Süddeutsche Zeitung

Ungarn:Das nächste Machwerk des Viktor Orbán

Ungarns Regierungschef lässt ein "Anti-Pädophilie"-Gesetz beschließen. Darin vermischt er: Seriöses mit Widerwärtigem.

Kommentar von Cathrin Kahlweit

Man kann nicht gerade behaupten, dass sich die ungarischen Abgeordneten in letzter Zeit zu wenig mit Themen wie Homosexualität, Genderfragen und Gleichberechtigung beschäftigt hätten. Alle paar Wochen bekommen sie ein neues, dringliches Gesetz dazu auf den Tisch, das die rechtskonservative Mehrheit der Regierungspartei Fidesz durchwinkt. Adoption durch schwule Paare - verboten. Die Änderung des bei Geburt festgelegten Geschlechts - verboten. Ein anderes Konzept der Ehe als die Vereinigung von Mann und Frau - verboten.

Debatten über so komplexe Themen, über die sich eine Gesellschaft doch grundlegend verständigen müsste, finden nicht statt. Wobei echte Debatten im ungarischen Parlament ohnehin eine Seltenheit sind. Wer wollte oder könnte schon über Gesetze streiten, die oft kurz vor Mitternacht eingebracht und dann oft schon Stunden später mit der Zweidrittelmehrheit der Regierung beschlossen werden?

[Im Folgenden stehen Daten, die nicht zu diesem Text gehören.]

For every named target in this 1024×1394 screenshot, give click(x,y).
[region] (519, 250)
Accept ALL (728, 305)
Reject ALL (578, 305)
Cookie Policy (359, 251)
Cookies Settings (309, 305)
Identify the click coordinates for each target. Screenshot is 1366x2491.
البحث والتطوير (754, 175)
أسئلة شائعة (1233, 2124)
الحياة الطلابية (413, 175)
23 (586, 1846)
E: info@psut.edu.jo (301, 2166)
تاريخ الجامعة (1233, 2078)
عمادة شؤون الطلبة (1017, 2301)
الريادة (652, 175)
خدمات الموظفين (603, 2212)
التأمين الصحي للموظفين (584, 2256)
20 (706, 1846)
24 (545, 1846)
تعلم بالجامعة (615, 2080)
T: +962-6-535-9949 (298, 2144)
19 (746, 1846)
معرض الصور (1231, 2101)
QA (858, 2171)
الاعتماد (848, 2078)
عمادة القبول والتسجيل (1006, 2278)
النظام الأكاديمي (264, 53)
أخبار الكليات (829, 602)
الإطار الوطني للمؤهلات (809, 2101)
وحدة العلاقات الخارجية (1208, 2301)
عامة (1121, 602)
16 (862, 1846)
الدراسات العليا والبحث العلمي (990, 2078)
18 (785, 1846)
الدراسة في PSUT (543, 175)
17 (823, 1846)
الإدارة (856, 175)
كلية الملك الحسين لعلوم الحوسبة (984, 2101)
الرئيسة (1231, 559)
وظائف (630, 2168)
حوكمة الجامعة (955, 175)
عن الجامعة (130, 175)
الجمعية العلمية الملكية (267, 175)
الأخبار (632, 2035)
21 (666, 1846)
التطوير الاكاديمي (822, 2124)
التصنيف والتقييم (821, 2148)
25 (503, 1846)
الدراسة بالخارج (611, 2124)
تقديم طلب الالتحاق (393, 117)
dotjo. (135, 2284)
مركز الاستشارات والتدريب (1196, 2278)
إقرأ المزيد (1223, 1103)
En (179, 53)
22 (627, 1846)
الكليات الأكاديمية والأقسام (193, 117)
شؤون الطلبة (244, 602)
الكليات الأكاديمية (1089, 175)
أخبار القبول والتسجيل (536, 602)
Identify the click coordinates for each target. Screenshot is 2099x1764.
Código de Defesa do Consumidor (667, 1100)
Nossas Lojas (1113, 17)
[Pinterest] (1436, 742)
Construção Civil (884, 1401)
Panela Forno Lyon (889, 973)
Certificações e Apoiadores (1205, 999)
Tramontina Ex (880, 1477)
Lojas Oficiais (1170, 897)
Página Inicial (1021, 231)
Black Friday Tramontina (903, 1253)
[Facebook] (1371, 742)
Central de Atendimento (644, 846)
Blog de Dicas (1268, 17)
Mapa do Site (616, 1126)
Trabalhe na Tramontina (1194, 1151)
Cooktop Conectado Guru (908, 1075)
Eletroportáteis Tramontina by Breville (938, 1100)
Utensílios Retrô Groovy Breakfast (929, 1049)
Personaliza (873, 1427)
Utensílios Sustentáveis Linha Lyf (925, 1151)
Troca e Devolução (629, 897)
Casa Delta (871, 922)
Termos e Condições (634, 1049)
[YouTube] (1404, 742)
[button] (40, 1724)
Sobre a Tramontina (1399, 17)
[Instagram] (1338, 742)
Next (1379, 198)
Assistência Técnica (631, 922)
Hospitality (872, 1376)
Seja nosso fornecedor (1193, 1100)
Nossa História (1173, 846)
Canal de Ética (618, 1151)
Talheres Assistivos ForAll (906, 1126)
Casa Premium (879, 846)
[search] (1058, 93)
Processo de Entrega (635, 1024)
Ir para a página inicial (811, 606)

Nun also ein neuer Vorstoß von Ministerpräsident Viktor Orbán. Und damit ja nicht von Kritikern differenziert argumentiert werden kann, wurden Pädophilie, Information und Aufklärung über Homosexualität und Transsexualität sowie die Darstellung von Homosexualität in Kunst und Werbung in einer Vorlage mal eben flott vermischt. Mit dem Gesetz wolle er "unsere Kinder schützen", sagt Orbán, und natürlich ist es perfide Absicht, dass ein Ja zu verschärften Strafen für Kindesmissbrauch damit auch ein Ja zum Ende der Sexualaufklärung für Jugendliche einschließt. Solche Pakete baut Fidesz gern: Ein seriöser Plan wird mit Widerwärtigkeiten vermischt, gekapert und ideologisch vergiftet.

Wem eifert er nach? Dem Herrn im Kreml

Das am Dienstag beschlossene Gesetz, auch das ist Absicht, lehnt sich an ein unsägliches Vorbild an: Fast auf den Tag genau vor sieben Jahren hat Wladimir Putin in Russland ein solches Gesetz gegen "homosexuelle Propaganda" unterzeichnet. Orbán rückt Fidesz und sein Land damit immer mehr in eine rechtsnationale, fundamentalistische Ecke, in der die Werte des Europas, in dem Ungarn immerhin noch Mitglied ist, mit Füßen getreten werden. Das "Anti-Pädophilie"-Gesetz, das dem Parlament in Budapest am Dienstag vorlag, widerspricht der Europäischen Konvention der Menschenrechte und dürfte vor zahlreichen Gerichten landen.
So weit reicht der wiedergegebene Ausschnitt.